子どもの頃から働かされ、仕事にミスがあれば容赦なく怒鳴られ、たたかれる奴隷。
世の中に自由というものがあることを知りながら、自由に生きることのできない奴隷。
これらはすべて、ヘンリー・ブラウンという奴隷のことだ。
自由を求めて命がけの逃亡を計ったヘンリー・ブラウンの半生を描いた、
本当にあった話。
「ヘンリー・ブラウンの誕生日」
エレン・レヴァイン 作、カディール・ネルソン 絵
千葉 茂樹 訳
すずき出版 2008
コールデコット賞受賞
ヘンリー・ブラウンは、1815年にアメリカのヴァージニア州ルイーザで奴隷の子どもとして生まれたそうです。奴隷であるがゆえ、10代の半ばに両親と引き離され、その後さらに、結婚して築いた家族とも引き離されます。そしてついにヘンリーは、奴隷の身の上から解放されるための逃亡を決心します。逃亡は想像以上に過酷なものでした。ヘンリーの命がけの逃亡とは?結果はいかに?

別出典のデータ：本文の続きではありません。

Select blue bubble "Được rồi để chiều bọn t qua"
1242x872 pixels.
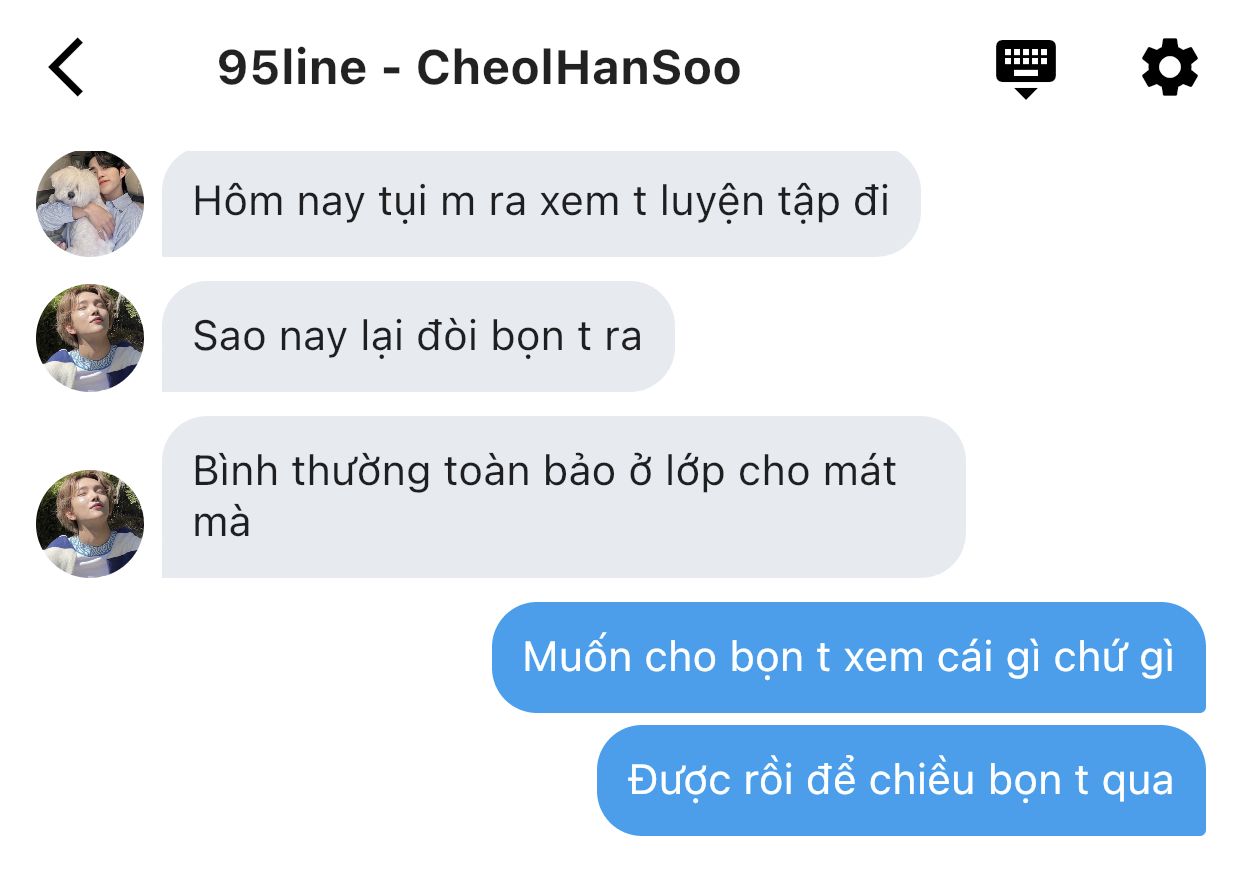pyautogui.click(x=901, y=780)
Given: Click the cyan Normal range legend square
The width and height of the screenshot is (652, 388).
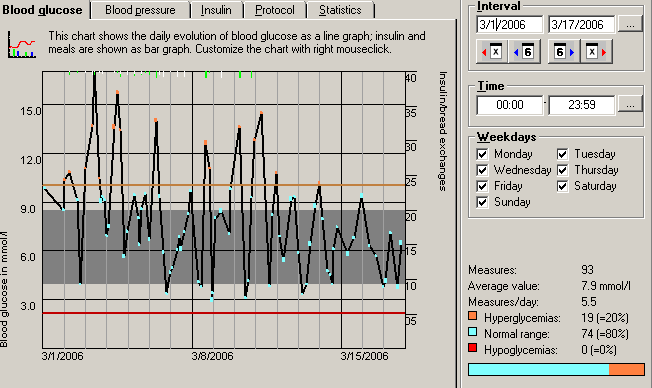Looking at the screenshot, I should 472,332.
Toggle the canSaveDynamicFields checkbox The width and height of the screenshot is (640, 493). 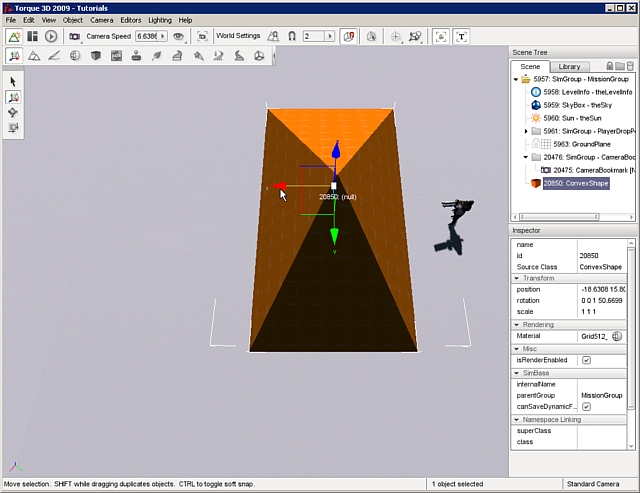[x=586, y=407]
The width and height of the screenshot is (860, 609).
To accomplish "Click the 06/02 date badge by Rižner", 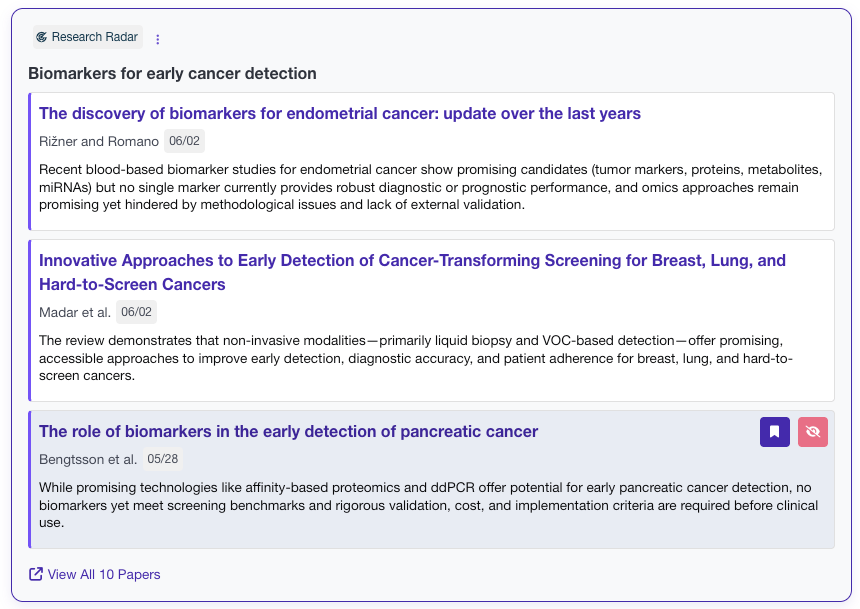I will pyautogui.click(x=184, y=141).
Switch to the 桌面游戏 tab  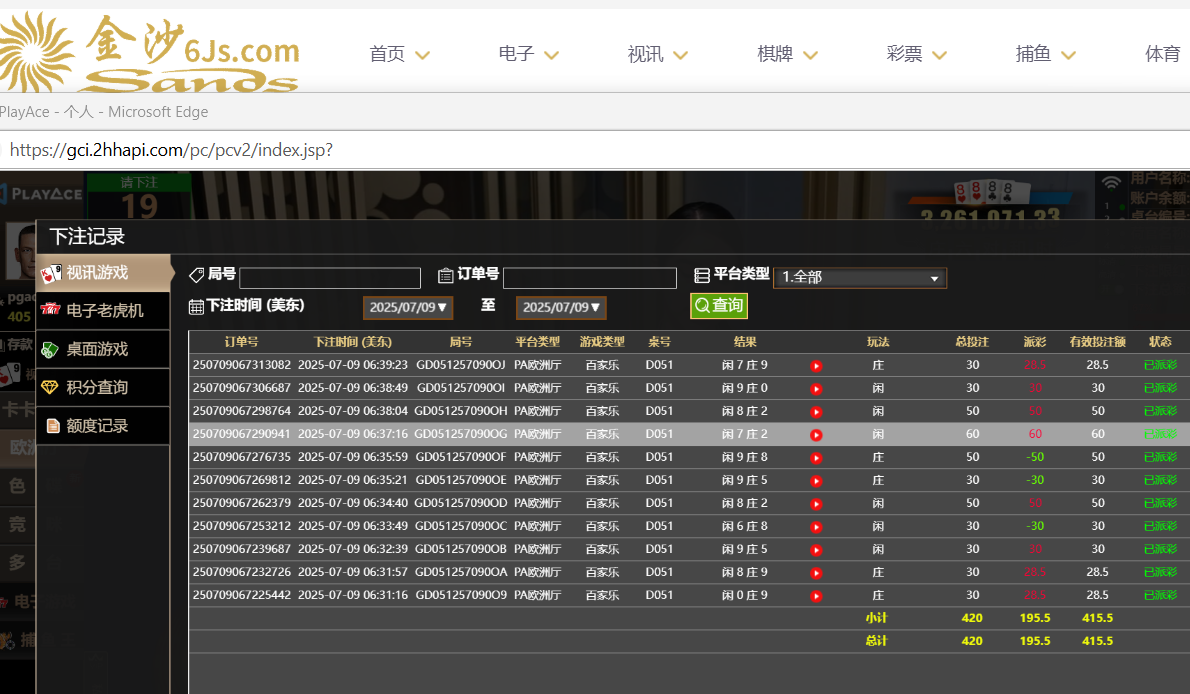click(96, 349)
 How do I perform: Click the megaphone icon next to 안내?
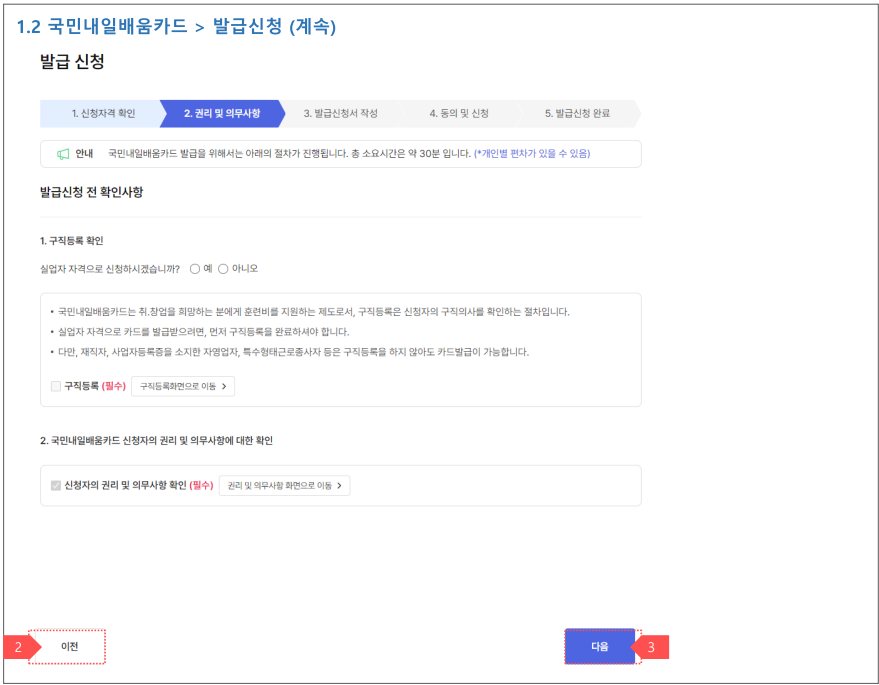click(63, 154)
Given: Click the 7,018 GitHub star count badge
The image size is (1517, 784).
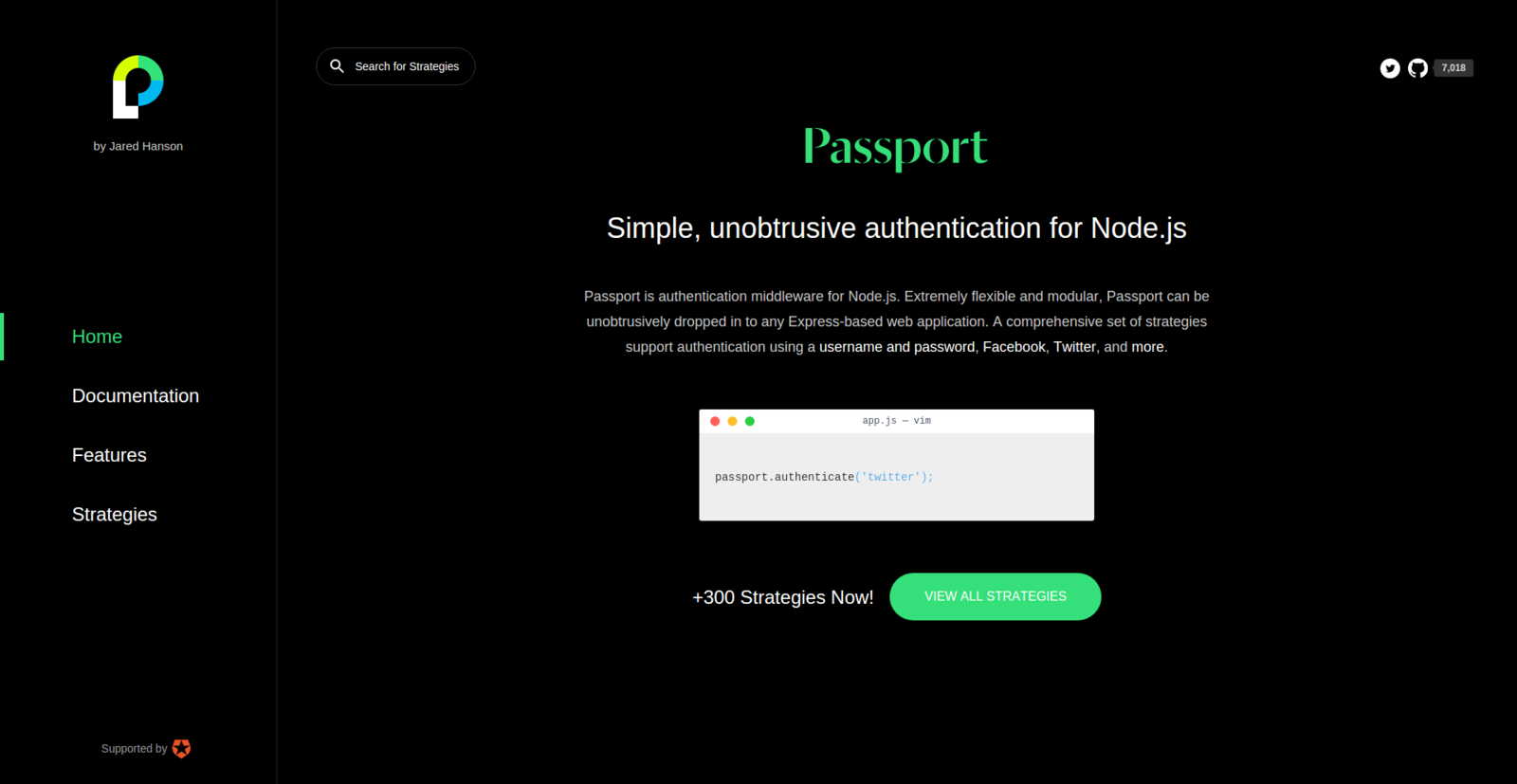Looking at the screenshot, I should point(1453,68).
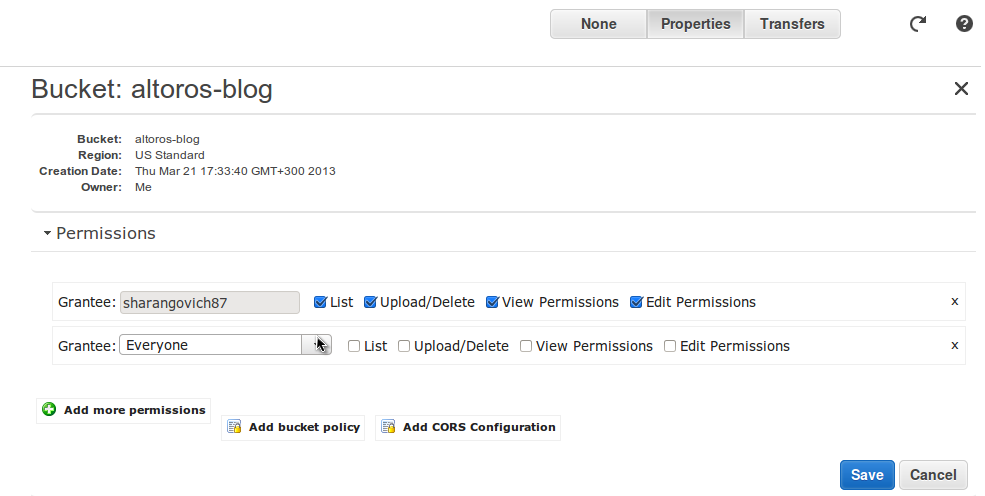Viewport: 985px width, 496px height.
Task: Check View Permissions for Everyone
Action: [x=526, y=346]
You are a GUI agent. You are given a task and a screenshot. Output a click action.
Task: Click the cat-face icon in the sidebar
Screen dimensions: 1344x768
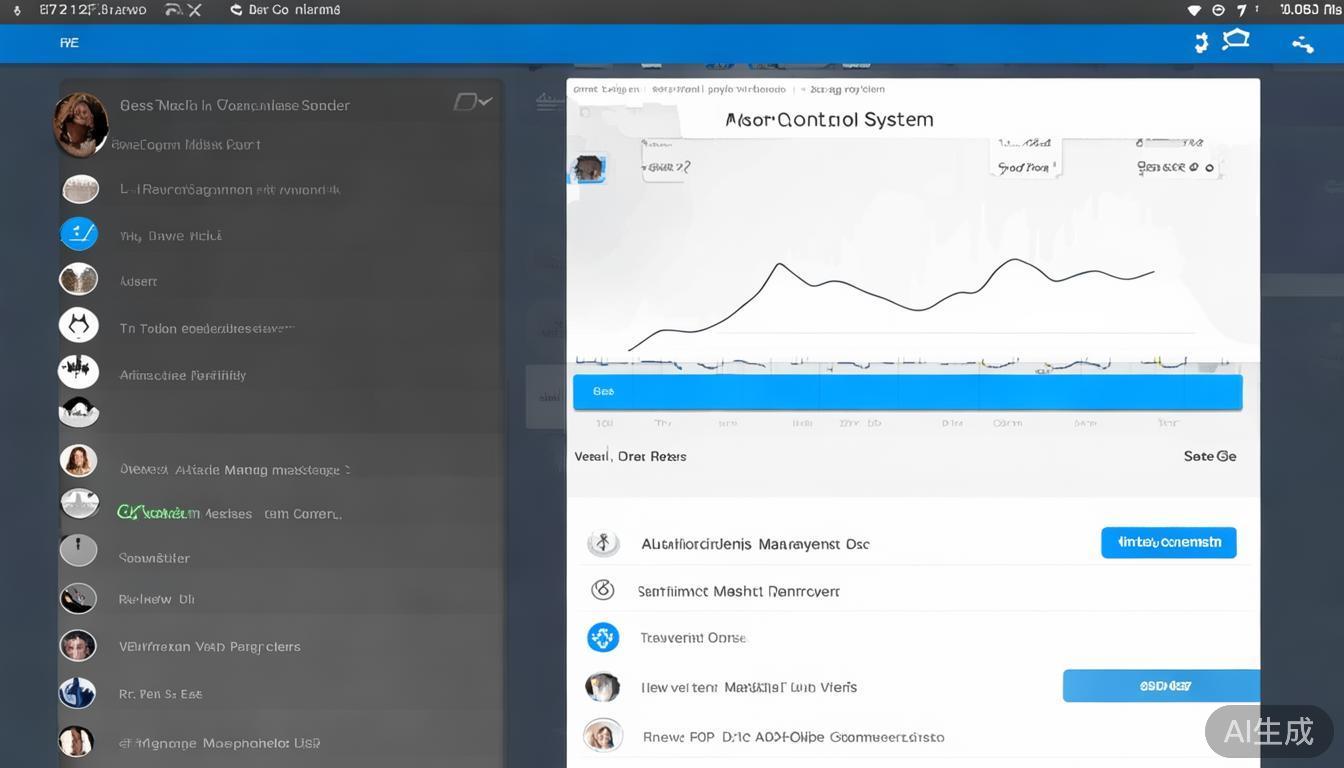point(79,325)
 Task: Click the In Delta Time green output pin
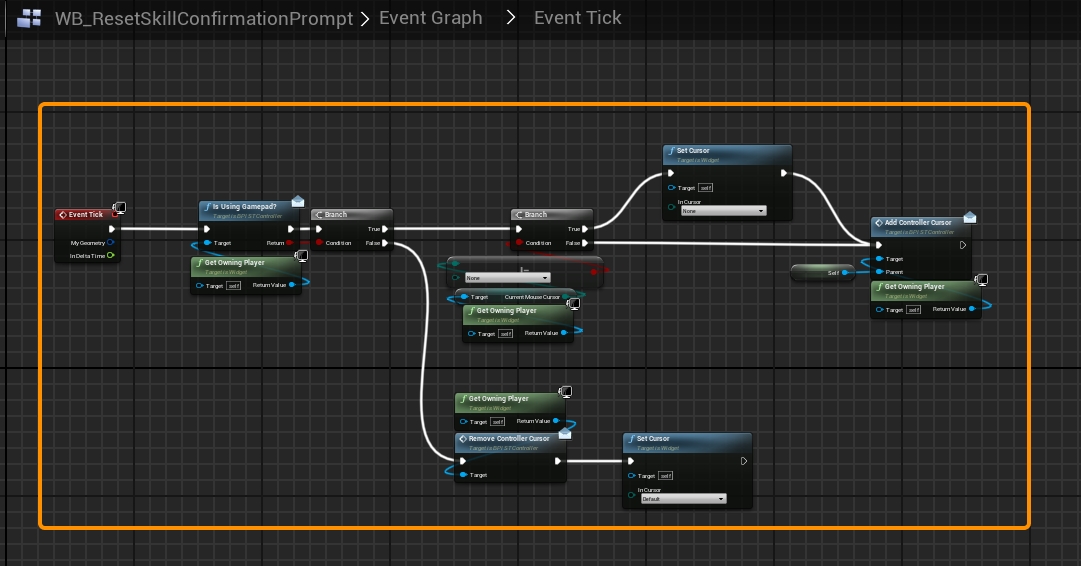pyautogui.click(x=111, y=256)
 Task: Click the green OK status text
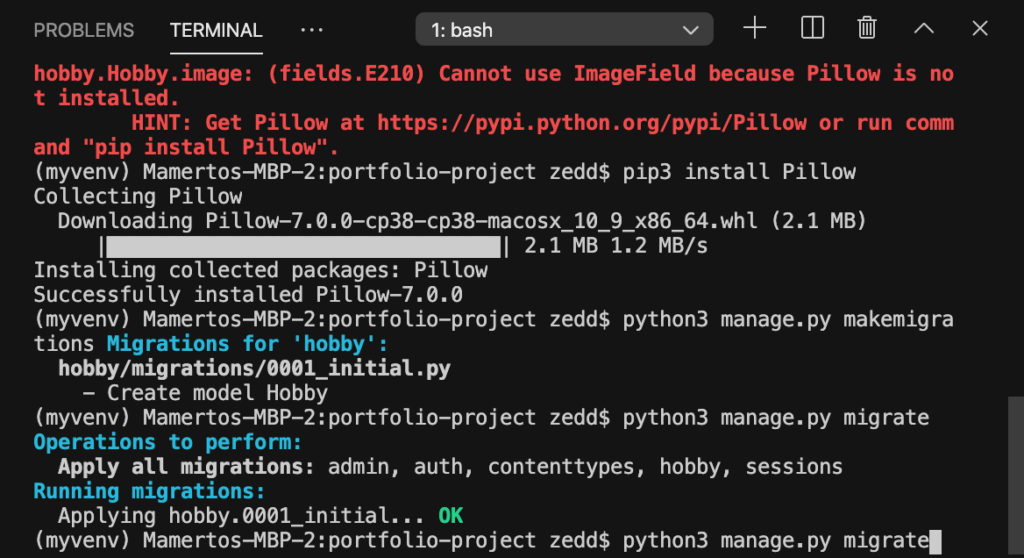(451, 516)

この絵本の中に登場する奴隷たちは皆、抑圧されたうつむき加減の視線を見せています。その陰のある硬い表情の中にも、希望の見えない表情、大切な人を見守る表情、苦悩に満ちた表情といった様々な表情を見せ、その思いが読み手・聞き手の意識に入り込んできます。魂のこもった絵と言葉に、心が打たれることでしょう。コールデコット賞オナー賞を受賞した作品です。